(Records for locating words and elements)
········

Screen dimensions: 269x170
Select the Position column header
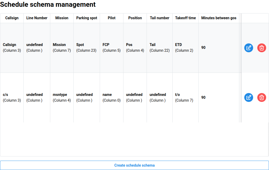[x=135, y=18]
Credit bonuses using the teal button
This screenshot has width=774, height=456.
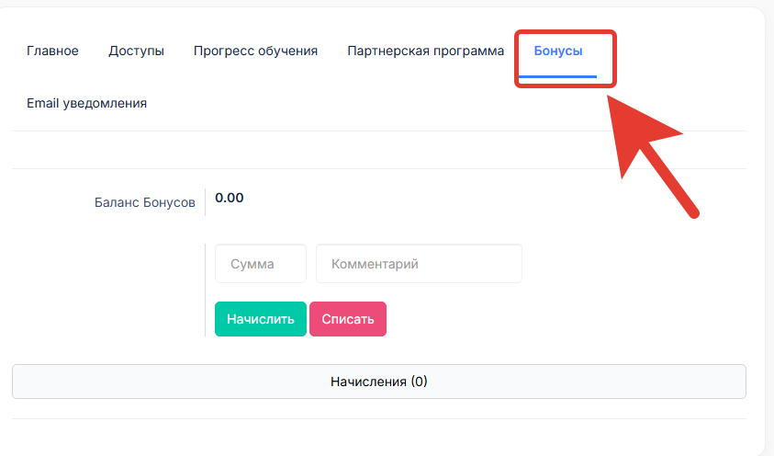pyautogui.click(x=261, y=319)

········

To be done: Print every line of the records above exactly, character for character. Omit the pictures.

Expected answer:
Screen dimensions: 269x170
Select the Position column header
[x=135, y=18]
Credit bonuses using the teal button
This screenshot has width=774, height=456.
pyautogui.click(x=261, y=319)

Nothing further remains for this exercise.